La humanidad esperaba anhelante este acontecimiento. Pero en la posada no hubo sitio para el Niño Dios. ¡Qué contradicción! El hombre siempre espera a Dios, pero llegado el momento no tiene sitio para él: “Vino a su casa, y los suyos no lo recibieron” (Jn 1,11). Entonces fue la ciudad de Belén, pero es también la humanidad, somos nosotros. Cuantas veces Dios llama a las puertas de nuestro corazón en las personas necesitadas de nuestra palabra, de nuestro afecto, de nuestra ayuda. Pero no hay respuesta.

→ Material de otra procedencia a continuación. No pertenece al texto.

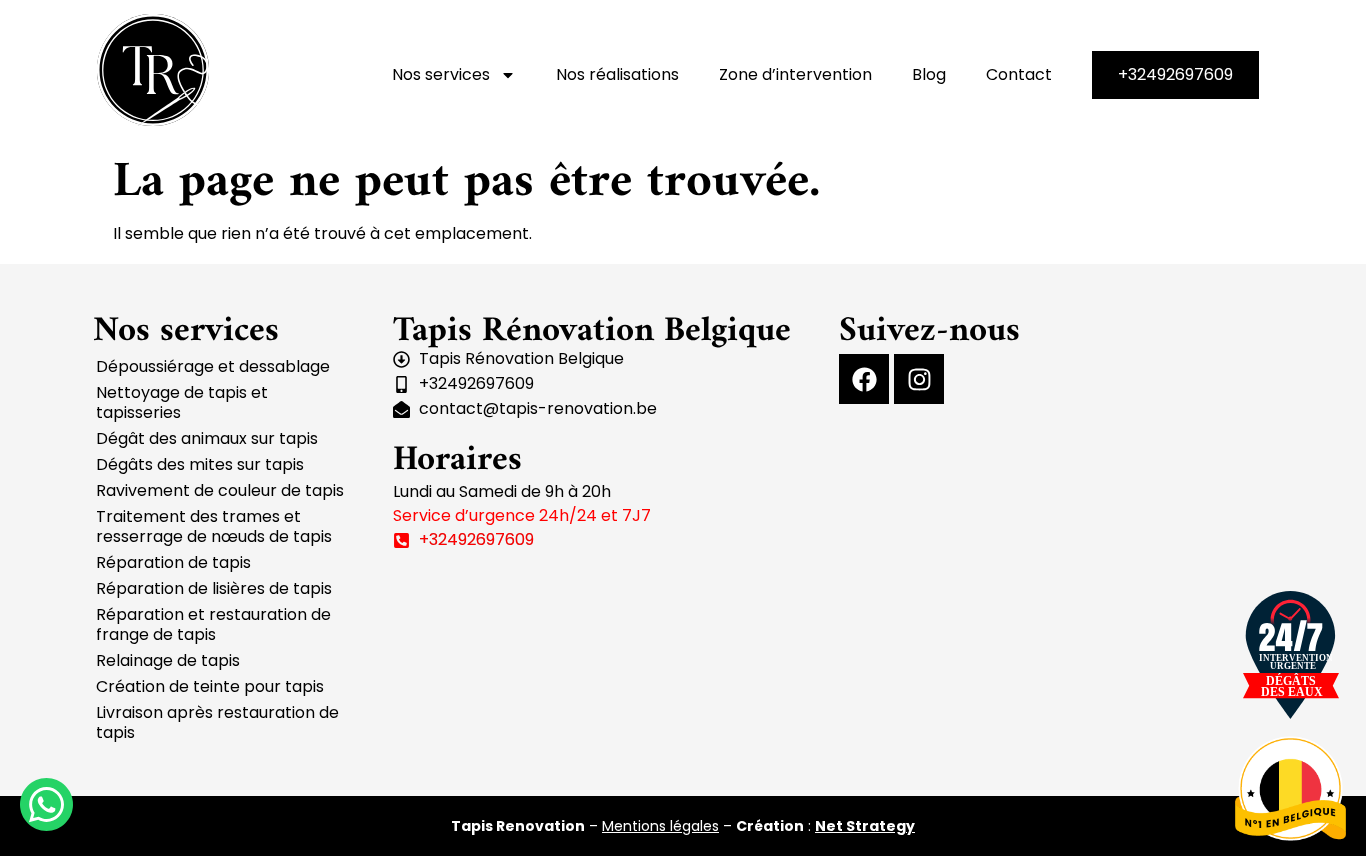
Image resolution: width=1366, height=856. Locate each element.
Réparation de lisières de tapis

Esta noche percibimos también la oscuridad de una sociedad cerrada en si misma, de las personas angustiadas en su propia posada donde no hay sitio para Dios. Es verdad que el amor de Dios por el hombre es tan grande que está dispuesto a entrar por el establo de la posada. “Su mensaje y su luz nos llaman a ponernos en camino, a salir de la cerrazón de nuestros deseos e intereses para ir al encuentro del Señor y adorarlo. Lo adoramos abriendo el mundo a la verdad, al bien, a Cristo, al servicio de cuantos están marginados y en los cuales Él nos espera” (Benedicto XVI). ¡No tengamos miedo a que el Niño Dios nos vea! El ha venido a restaurar a la humanidad conforme a los designios de Dios. Con su venida todo recupera su belleza y su dignidad, el cielo y la tierra se tocan y Dios comparte nuestra condición humana. Nadie está excluido de esta felicidad. Permitamos que la ternura del Niño Dios nos toque el corazón y ablande las durezas que nos hacen insensibles a Dios y distraídos ante las necesidades de los demás.  Hagamos un lugar a Dios en nuestro corazón, en nuestra familia y en nuestra convivencia social. Proclamemos el amor de Dios en cada gesto de nuestra vida.

Nos felicitamos todos porque “ha aparecido la gracia de Dios que trae la salvación para todos los hombres; enseñándonos a renunciar a la vida sin fe y a los deseos mundanos, y a llevar ya desde ahora una vida sobria, honrada y santa”. Así la alegría de Dios nos inundará y nuestra agitación se apaciguará. Llevemos la luz del Portal de Belén a todos los hogares. “No apaguemos la llama ardiente de esta paz encendida por Cristo” (François Mauriac).  Que la misericordia que Dios nos ha manifestado en su Hijo, la vivamos con nuestros hermanos. Este es mi deseo y mi súplica. ¡Feliz Navidad a todos! Amén.